Chromosome 9 short arm (9p) gain can occur as trisomy, tetrasomy, or mosaic states, all of which are associated with choroid plexus hyperplasia (CPH), while some cases of communicating hydrocephalus have been reported1,2,3,4,5,6,7. The exact frequency of 9p gain is unknown; however, more than 200 cases of 9p trisomy, the most common form of 9p gain, have been reported. This trisomy is characterized by growth retardation, intellectual disability, microcephaly, hypertelorism, downslanting palpebral fissures, a wide nasal bridge, a bulbous nose, downturned corners of the mouth, anomalous ears, a short neck, stridor, and short-finger syndrome3,8. In comparison, 9p tetrasomy, which is associated with more severe malformations and a worse prognosis9, is rarer, with approximately 70 cases reported to date. Furthermore, the complication rate of hydrocephalus is reportedly 45%1. Hydrocephalus is defined as the accumulation of cerebrospinal fluid (CSF) in the ventricles of the brain and is caused by an imbalance between CSF production and absorption or obstruction in the ventricles, defined as communication or obstruction, respectively. Hydrocephalus due to excessive CSF production is rare and is usually caused by CPH or choroid plexus tumors. In such cases, large amounts of CSF cannot be absorbed from the abdominal cavity with only a ventriculoperitoneal shunt (VPS), and additional treatment is required2.

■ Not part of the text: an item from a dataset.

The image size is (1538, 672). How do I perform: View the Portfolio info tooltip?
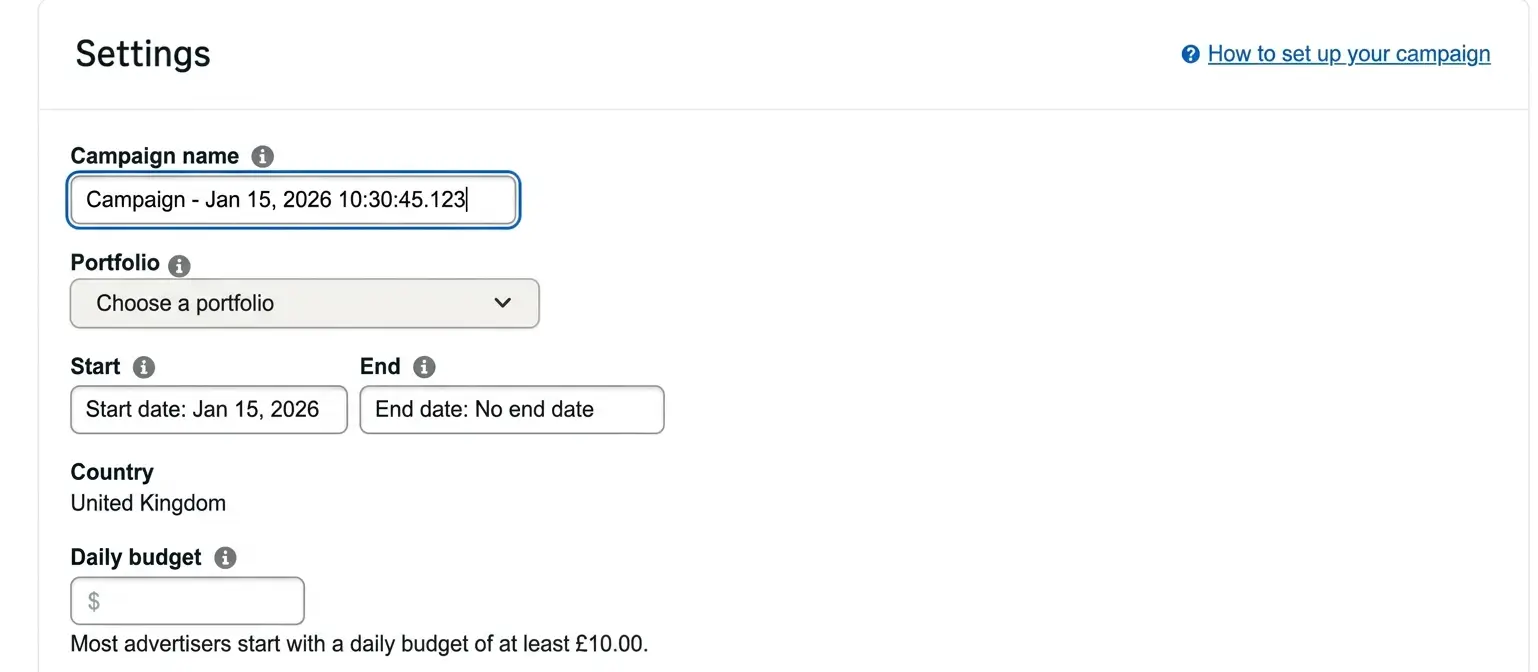[179, 265]
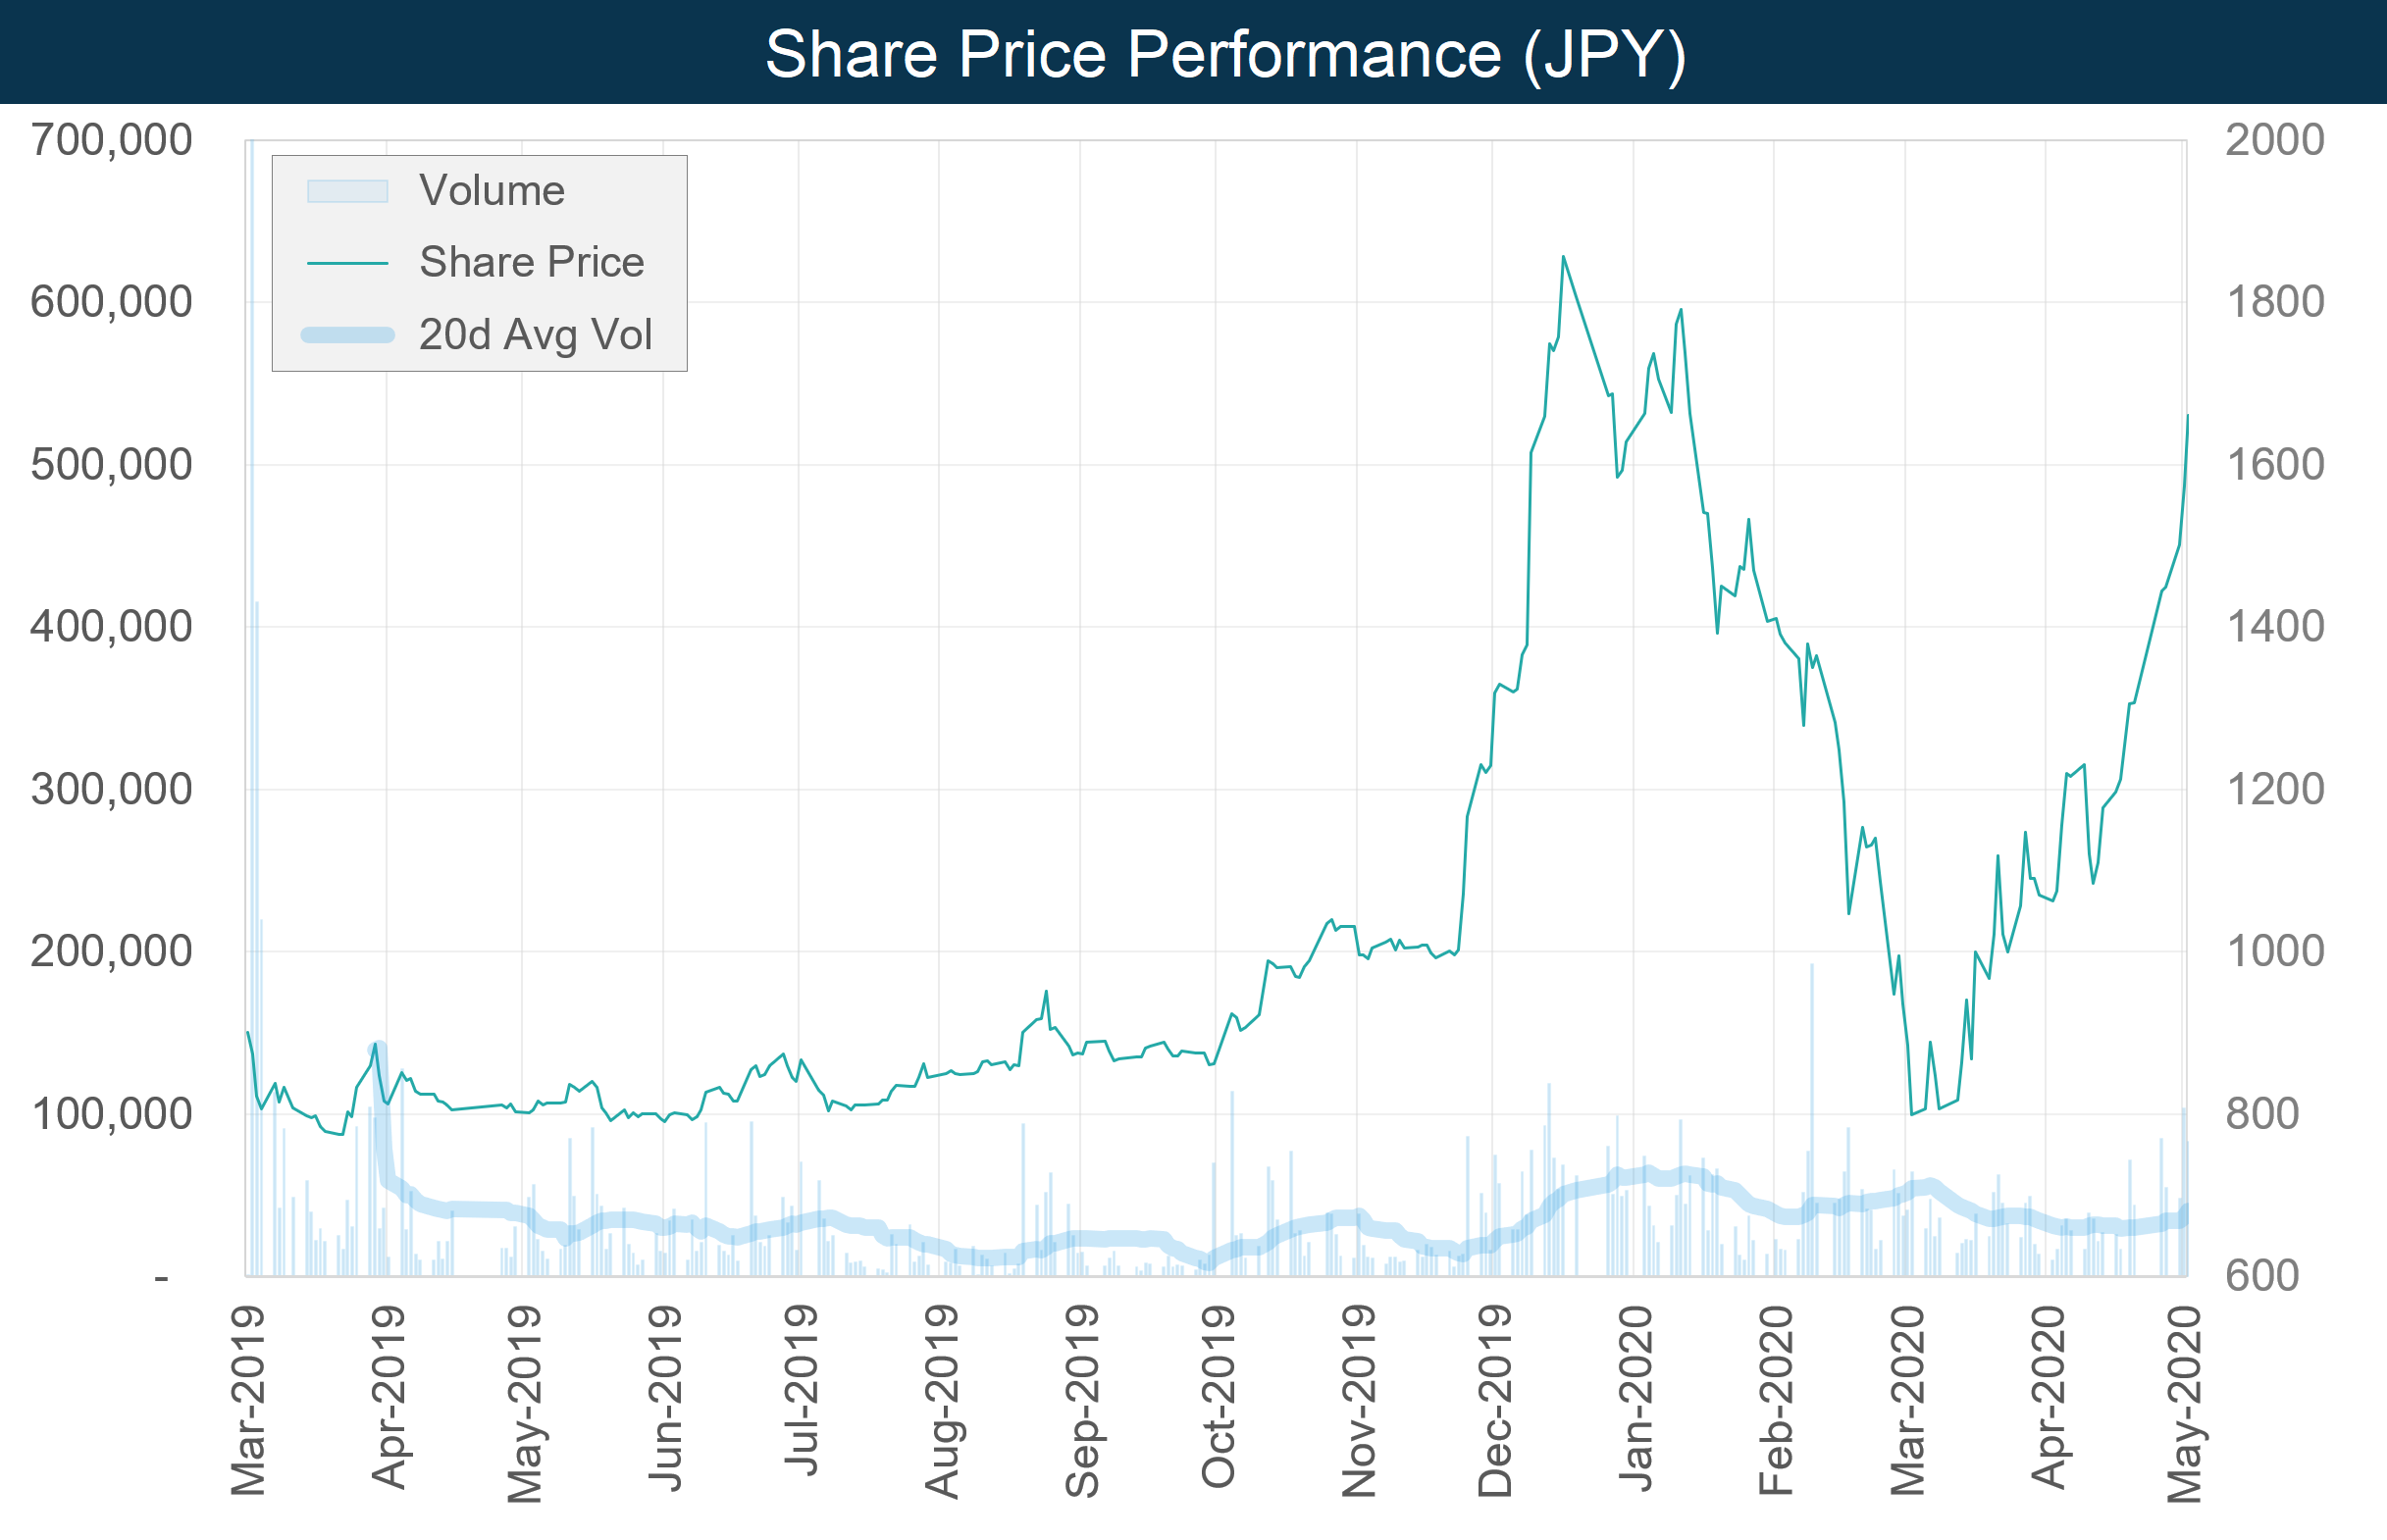Click the May-2020 x-axis label

pyautogui.click(x=2185, y=1403)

In the present case, a 10-month-old girl presented to our hospital for hydrocephalus. She was the first child born to healthy, nonconsanguineous Japanese parents with no relevant family history. The baby was born at 40 weeks and 6 days, with a birth weight of 2726 g and an Apgar score of 7/8. Her head circumference was 32 cm (10.3 percentile for gestational age) at birth. She had characteristic facial features (protruding forehead, hypertelorism, a wide nasal bridge, downturned corners of the mouth, ptosis of the corners of the mouth, and anomalous ears); a short neck; patent ductus arteriosus; an atrial septal defect; pulmonary hypertension; right clubfoot; hypoplastic fifth fingernail; and hypoplastic distal phalanges of the first, second, and fifth fingers. Head ultrasound imaging revealed choroid plexus hyperplasia and a cyst (Fig. 1A). Her psychomotor development was delayed: even after 8 months of age, she was unable to follow with her eyes or hold her head up. A G-band was used to investigate the underlying disease, and a mosaic of chromosomes 47,XX and 48,XX from 10 cells was observed, including an extra chromosome that appeared to be derived from chromosome 9 (Supplementary information).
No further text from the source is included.